Зло ругаясь, я стала долбить ногами ни в чем не повинную дверь.
Та не поддалась.
Последние остатки страха покинули меня. На его место пришла злость на проклятых зомби.
– Я выкину ваши вонючие тела из окон, – пригрозила я коварным тварям. – А потом отрыву вам ноги и руки, победно хохоча над вашими беспомощными телами у моих ног. Вашенские же челюсти, в бессильной злобе клацающие зубами, я вырву и отнесу Пал-Никодимычу. Пусть старик знает: Лодзеева – это никакая-то там гламурная мадамочка и недаром ест свой хлеб, она, ежели придется, и упыря на скаку остановит, и избу с чертями сожжет.
Вдруг мне пришло в голову, что дверь может открываться совсем в другую сторону. Я проверила догадку и, проклиная свою тупость, легко вышла из нужника, пропитанного запахом моего страха.
Чтобы вернуть себе боевой дух, я грозно помахала папкой в сторону кабинета Хорькоффа, и от души обматерила всех зомби мира, а заодно с ними и Пал-Никодимыча. Досталось от меня и П.П. Прушкину. Хотя, если подумать, он тут был совсем ни при делах. Уверена, всем объектам моей ругани очень долго икалось.
2
Страх клочьями, словно тающий на мартовской солнце снег с крыши ржавого «жигуля», простоявшего без чехла всю зиму во дворе, сползал с меня, капая на пол остатками паники и самоедства.
И я поняла, что всю жизнь делала дела не так, как надо. Я ведь как себе говорила все время? Я говорила себе: «Ника, сваргань эту дребедень и будет тебе счастье». Но после честно выполненной работы никой радости не наступало. И так по жизни у меня и пошло: рассчитываю, что сделаю домашнее задание, и будет пряник, а вместо него пролет; бегаю на работе, как бешеная лисица, а праздника все нет и нет.

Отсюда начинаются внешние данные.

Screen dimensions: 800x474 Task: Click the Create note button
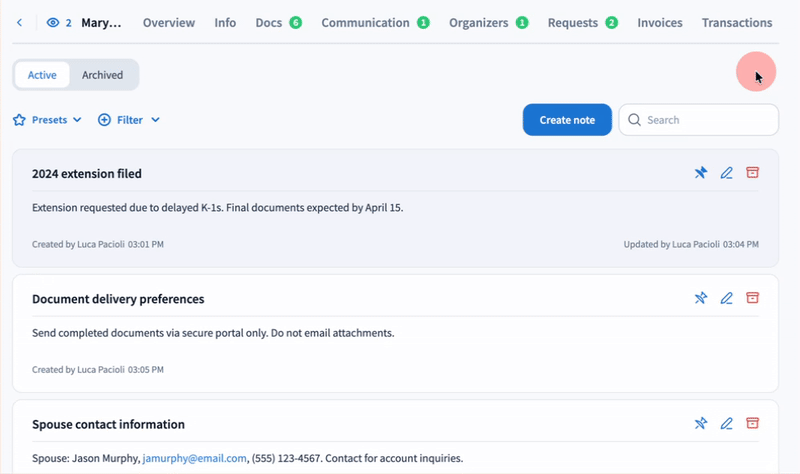coord(567,120)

А ведь надо вести себя по-иному, сестрицы. Надо не ждать бонусов по окончанию какой-либо дерьмовой работы, это ослабляет мускулатуру и тормозит мозги.

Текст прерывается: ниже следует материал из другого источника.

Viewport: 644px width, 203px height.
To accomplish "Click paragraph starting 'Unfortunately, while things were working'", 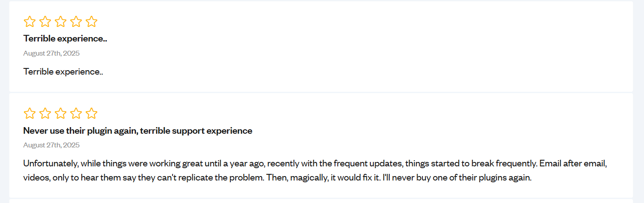I will tap(316, 171).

Следует порадовать себя перед началом – улыбнуться, откушать пастилы, погладить мурлыкающего кошака, – а потом уже приниматься за мытье полов и стирку-глажку.
И еще. Знайте, сестрицы, даже из самой гнилой ситуации выход всегда есть и не обязательно в окно пятнадцатого этажа. Просто мы о нем не догадываемся, и тут надобно хорошенько пораскинуть мозгами.
Да-да, знаю-знаю, каждой из вас кажется, что уж ее-то ситуация точно безнадежна.
Сестрицы! За последние 40 000 лет в человеческом обществе все эти ситуации повторялись миллионы миллионов раз – в вигвамах и лачугах, в вонючих пещерах и отделанных позолотой и мрамором дворцах. И раз человечество уцелело, значит, выход есть.
О, секите момент, сестрицы, я тут вспомнила про так называемые Правило мусорного ведра и Метод одного полувдоха.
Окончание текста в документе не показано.